The reason for this is that both unify_spacing()
and load()
are costly
operations.
That being said, for implementing an efficient learning procedure we advise to use another workflow, that allows to generate more than 100000 training examples after running one time through the Luna-dataset.

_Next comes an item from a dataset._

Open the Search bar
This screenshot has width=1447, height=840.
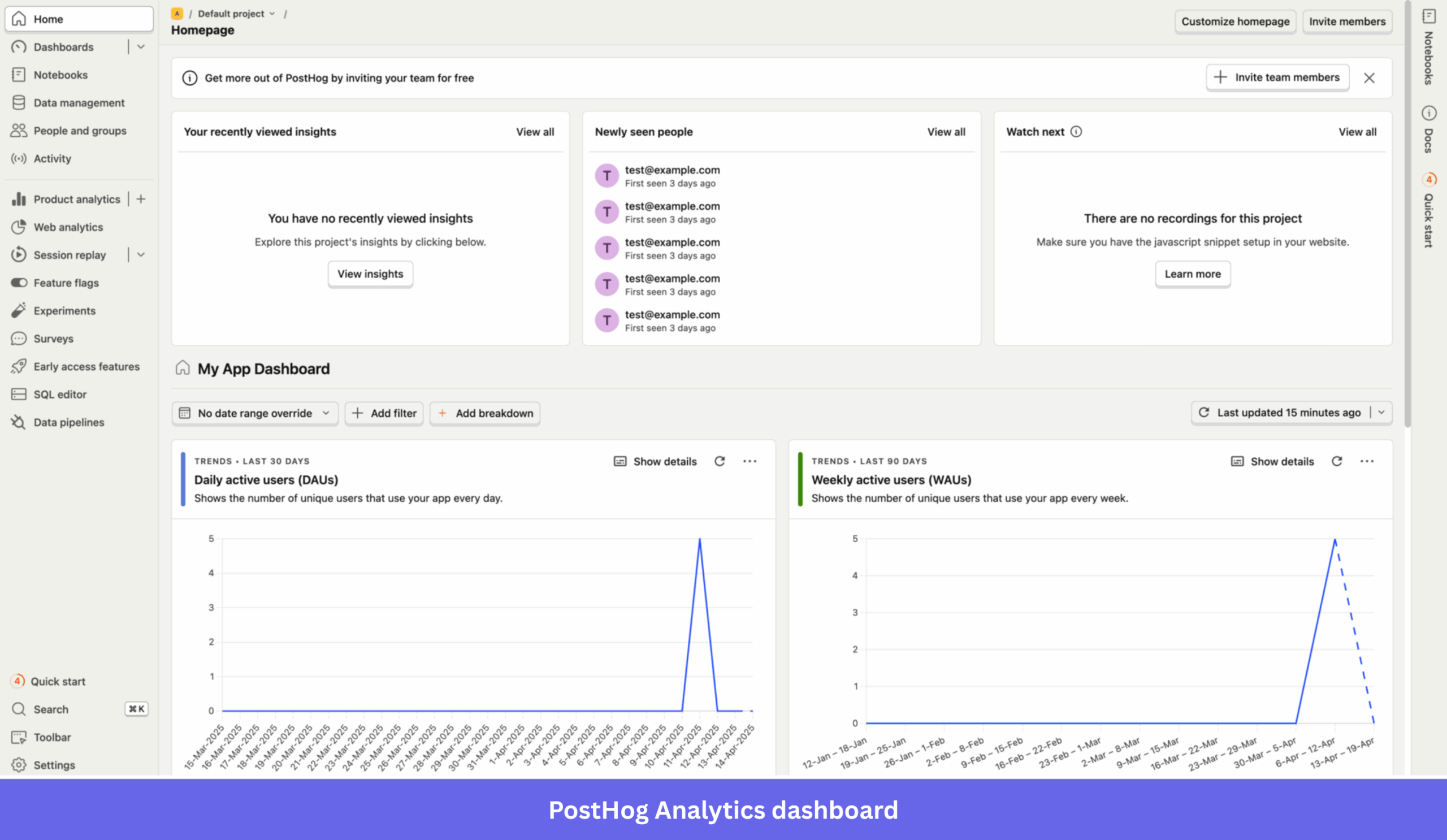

Requirements for get_crops()
: Dataset of scans in DICOM or MetaImage. pandas.DataFrame
of nodules-annotations in Luna-format.
Faster workflow¶
Preparation of richer training dataset can be achieved in two steps using two pipeline-creators:
split_dump()
and combine_crops()
.
Step 1¶
During the first step you dump large sets of cancerous and non-cancerous
crops in separate folders using split_dump()
:
from radio.pipelines import split_dump
pipeline = split_dump(cancer_path='/train/cancer', non_cancer_path='/train/non_cancer',
nodules=nodules)
(ctset >> pipeline).run() # one run through Luna; may take a couple of hours
Requirements for split_dump()
: Dataset of scans in DICOM or MetaImage. pandas.DataFrame
of nodules-annotations in Luna-format.
Step 2¶
You can now combine cancerous and non-cancerous crops from two folders using combine_crops()
.
First, you associate a dataset
with each folder:
# datasets of cancerous and non-cancerous crops
cancer_set = Dataset(index=FilesIndex('/train/cancer/*', dirs=True))
non_cancer_set = Dataset(index=FilesIndex('/train/non_cancer/*', dirs=True))
You can balance crops from two dataset in any proportion you want:
from radio.pipelines import combine_crops
pipeline = combine_crops(cancer_set, non_cancer_set, batch_sizes=(10, 10))
Pay attention to parameter batch_sizes
in combine_crops()
-function.
It defines how many cancerous and non-cancerous crops will be included
in batches. Just like with get_crops()
, it is easy to add training of ResNet to
pipeline
:
pipeline = (
pipeline
.init_model('static',class=ResNodule3DNet50, model_name='resnet')
.train_model(model_name='resnet', feed_dict={
'images': F(CT.unpack, component='images'),
'labels': F(CT.unpack, component='classification_targets')
})
)
(ctset >> pipeline).run(BATCH_SIZE=12)
Requirements for combine_crops()
: datasets of cancerous and noncancerous crops, prepared
by split_dump()
(see Step 1).
Calculation of cancer location distribution¶
Another useful pipeline-creator is update_histo()
. With update_histo()
you can get a histogram-estimate of distribution of cancer-location inside preprocessed scans:
from radio.pipelines import update_histo
SHAPE = (400, 512, 512) # default shape of resize in preprocessing
ranges = list(zip([0]*3, SHAPE)) # boxes of preprocessed scans
histo = list(np.histogramdd(np.empty((0, 3)), range=ranges, bins=4)) # init empty 3d-histogram
pipeline = update_histo(nodules, histo)
It is time to run a dataset of scans through pipeline
and accumulate information about cancer-location
in histo
:
(ctset >> pipeline).run() # may take a couple of hours
You can now use histo
in pipeline get_crops`()
to sample batches of cancerous and noncancerous crops:
pipeline = get_crops(nodules=nodules, histo=histo)
In that way, cancerous and noncancerous examples will be cropped from similar locations. This, of course, makes training datasets more balanced.
Requirements for update_histo()
: Dataset of scans in DICOM or MetaImage and pandas.DataFrame
of nodules-annotations in Luna-format.